## PROBLEM DESCRIPTION
Collect every line of the items below that contains the word "Toggle", treating uppercase and lowercase letters as distinct.

## ROWS
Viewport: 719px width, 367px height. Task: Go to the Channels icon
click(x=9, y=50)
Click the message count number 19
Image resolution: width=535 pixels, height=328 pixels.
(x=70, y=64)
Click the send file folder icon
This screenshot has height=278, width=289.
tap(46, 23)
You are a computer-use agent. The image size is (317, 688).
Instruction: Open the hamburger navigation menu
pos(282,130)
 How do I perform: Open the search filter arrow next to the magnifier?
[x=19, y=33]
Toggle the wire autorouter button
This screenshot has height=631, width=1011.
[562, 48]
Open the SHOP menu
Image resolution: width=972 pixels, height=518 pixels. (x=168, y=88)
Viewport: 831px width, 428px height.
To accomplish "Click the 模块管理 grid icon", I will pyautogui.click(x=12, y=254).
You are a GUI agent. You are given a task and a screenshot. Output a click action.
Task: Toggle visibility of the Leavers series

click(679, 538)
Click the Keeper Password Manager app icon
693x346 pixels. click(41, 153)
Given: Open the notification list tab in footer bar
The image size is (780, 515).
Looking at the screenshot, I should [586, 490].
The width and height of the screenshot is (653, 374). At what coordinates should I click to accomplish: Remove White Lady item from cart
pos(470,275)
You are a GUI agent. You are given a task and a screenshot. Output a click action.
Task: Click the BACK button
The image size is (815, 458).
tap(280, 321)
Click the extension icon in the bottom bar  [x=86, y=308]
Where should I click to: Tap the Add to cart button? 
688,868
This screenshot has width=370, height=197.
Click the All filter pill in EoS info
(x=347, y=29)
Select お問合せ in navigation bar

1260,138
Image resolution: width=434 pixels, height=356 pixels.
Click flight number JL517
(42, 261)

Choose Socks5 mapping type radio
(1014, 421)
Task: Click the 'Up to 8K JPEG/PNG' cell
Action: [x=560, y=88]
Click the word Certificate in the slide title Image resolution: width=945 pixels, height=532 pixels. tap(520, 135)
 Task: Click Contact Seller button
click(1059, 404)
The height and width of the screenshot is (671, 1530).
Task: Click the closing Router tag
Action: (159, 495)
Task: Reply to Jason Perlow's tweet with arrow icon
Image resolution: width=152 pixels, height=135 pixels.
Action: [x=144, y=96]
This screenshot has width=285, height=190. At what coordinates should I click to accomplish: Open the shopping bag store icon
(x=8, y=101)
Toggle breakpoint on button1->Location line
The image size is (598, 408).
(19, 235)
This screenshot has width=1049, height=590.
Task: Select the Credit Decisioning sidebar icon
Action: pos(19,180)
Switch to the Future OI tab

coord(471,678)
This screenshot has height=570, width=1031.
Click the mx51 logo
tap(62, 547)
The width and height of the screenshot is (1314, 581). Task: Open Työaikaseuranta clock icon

## TASK RESPONSE
Toggle the wire autorouter button
Task: Toggle visibility of the Leavers series
Toggle breakpoint on button1->Location line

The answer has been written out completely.